» **Exercise**: The copy should hold only the line containing "The width and height of the screenshot is (1520, 906)." and the lines after it through the end of the material, each exact, with no pictures.

» **Source material**:

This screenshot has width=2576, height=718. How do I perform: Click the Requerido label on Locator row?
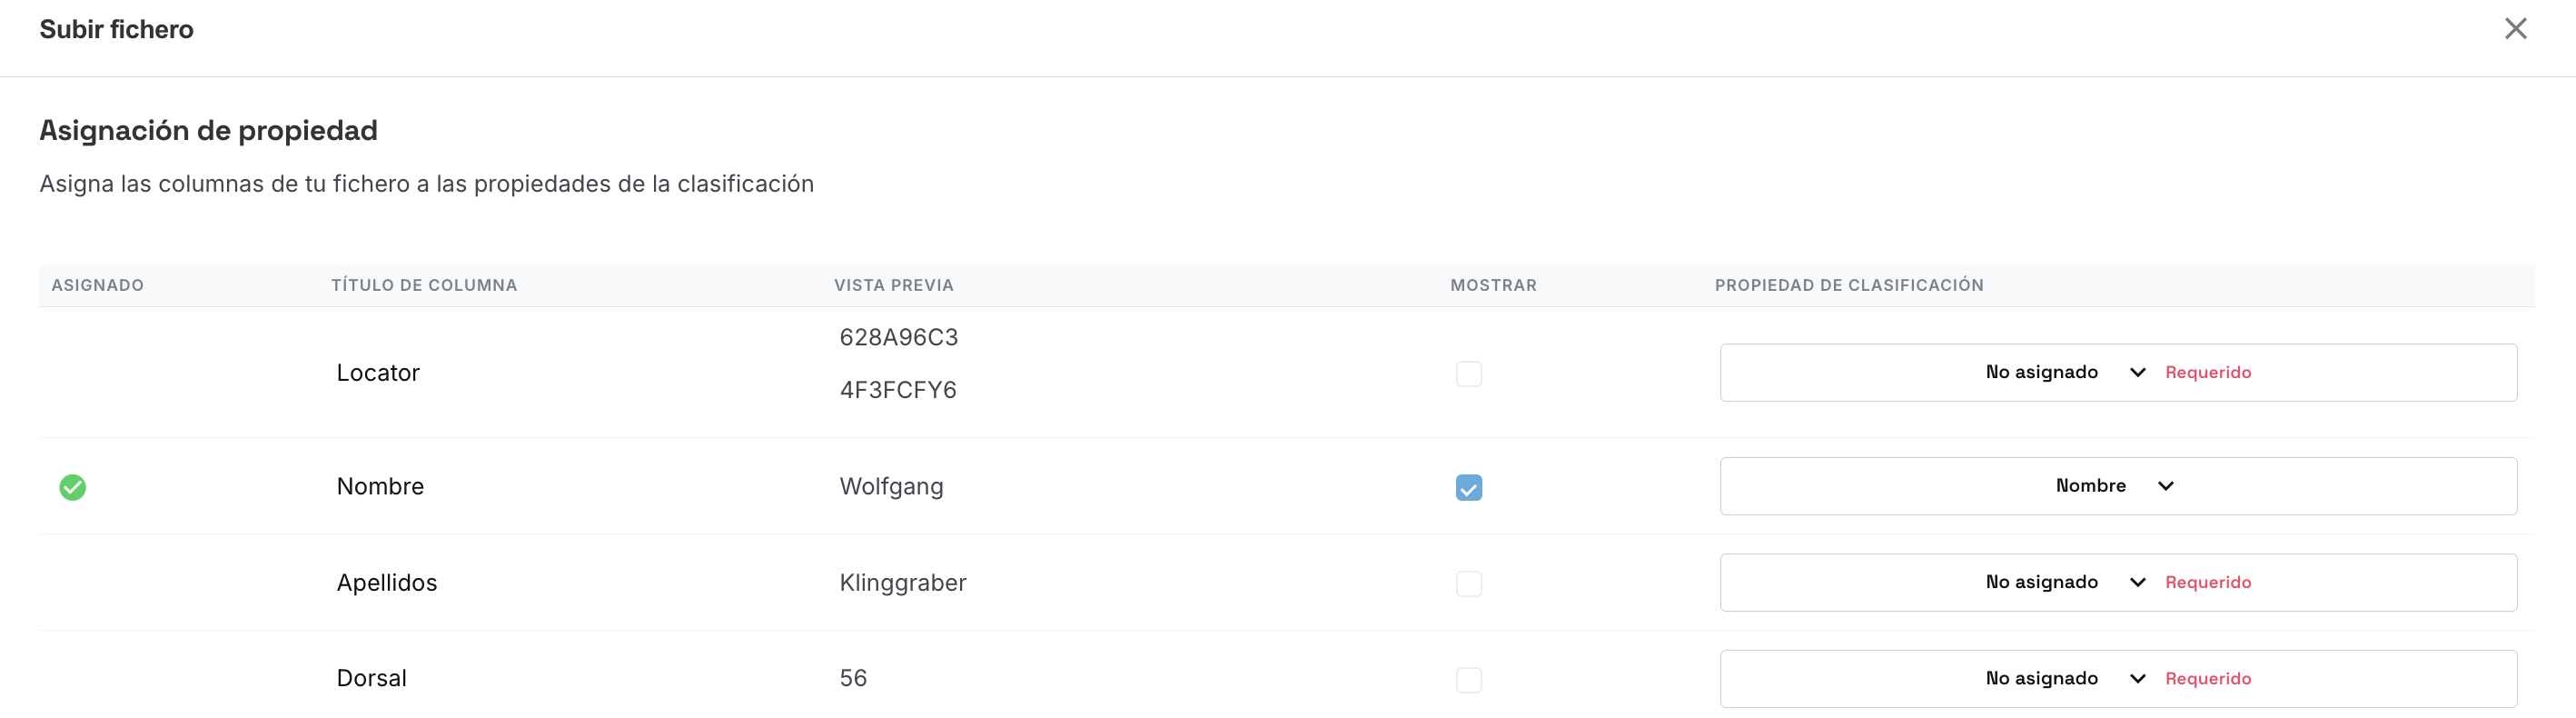(2208, 372)
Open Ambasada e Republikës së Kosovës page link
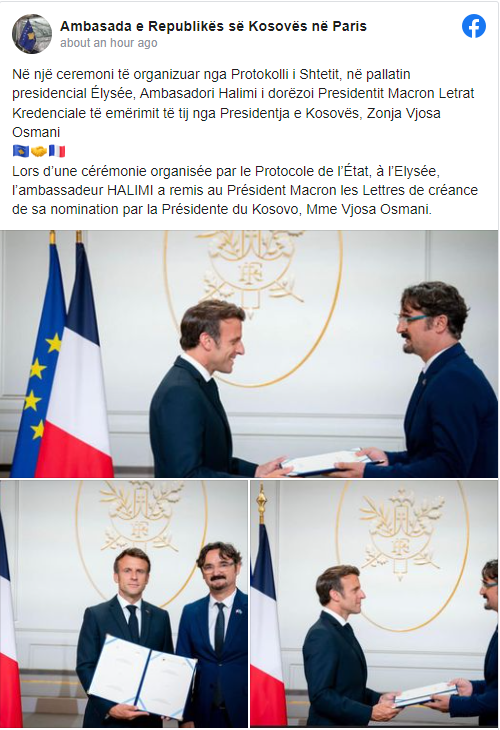The width and height of the screenshot is (500, 730). [213, 26]
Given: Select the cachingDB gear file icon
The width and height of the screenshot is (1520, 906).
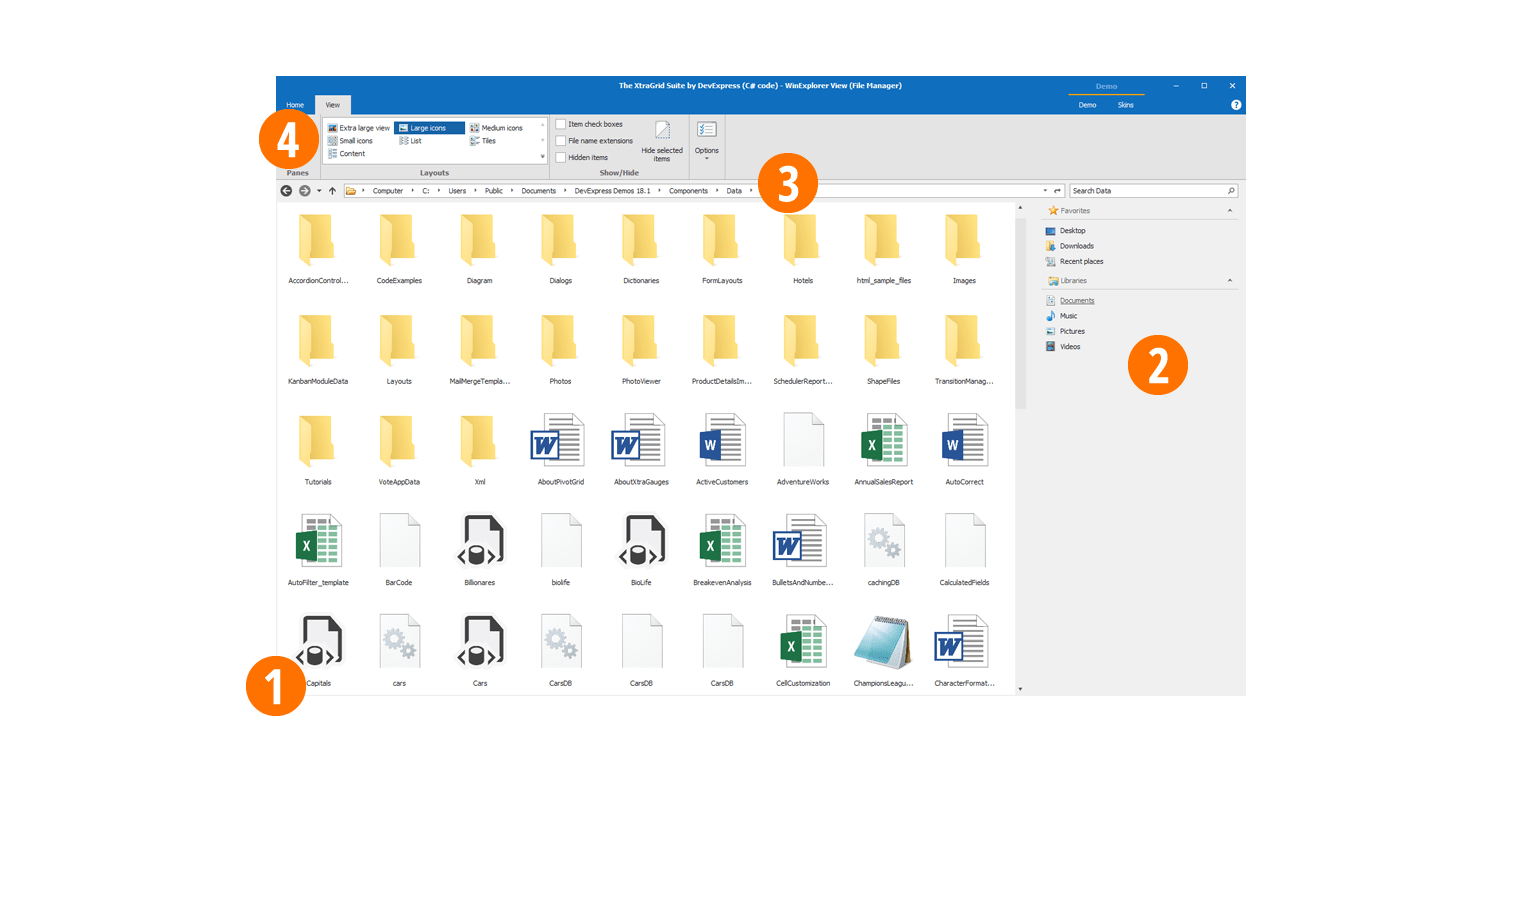Looking at the screenshot, I should 883,541.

» **The completed task**:
The width and height of the screenshot is (1520, 906).
Looking at the screenshot, I should 883,541.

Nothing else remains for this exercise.